Dataset excerpt:
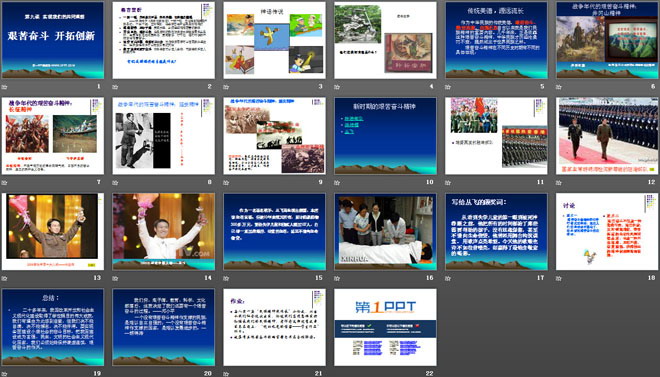Select slide 10 新时期的艰苦奋斗精神
The width and height of the screenshot is (660, 377).
(385, 136)
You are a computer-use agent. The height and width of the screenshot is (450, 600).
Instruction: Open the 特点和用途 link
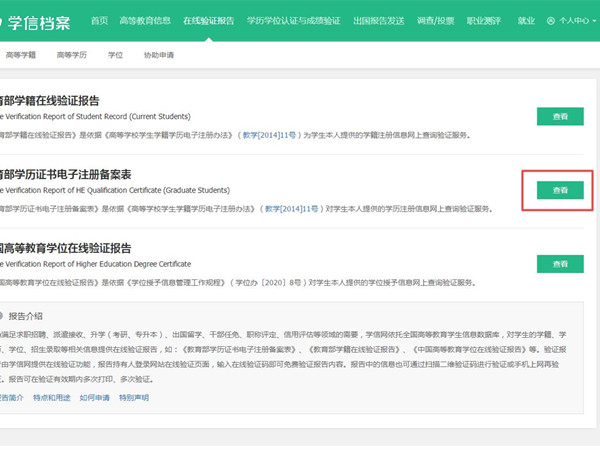(x=51, y=397)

• Stated exercise: Could you write out all these rows again with "link" swapped for "hyperlink", keeping everything else the same and leaving the pictures out?

• Result:
Select slide 10 新时期的艰苦奋斗精神
The width and height of the screenshot is (660, 377).
(385, 136)
You are a computer-use agent. The height and width of the screenshot is (450, 600).
Instruction: Open the 特点和用途 hyperlink
(x=51, y=397)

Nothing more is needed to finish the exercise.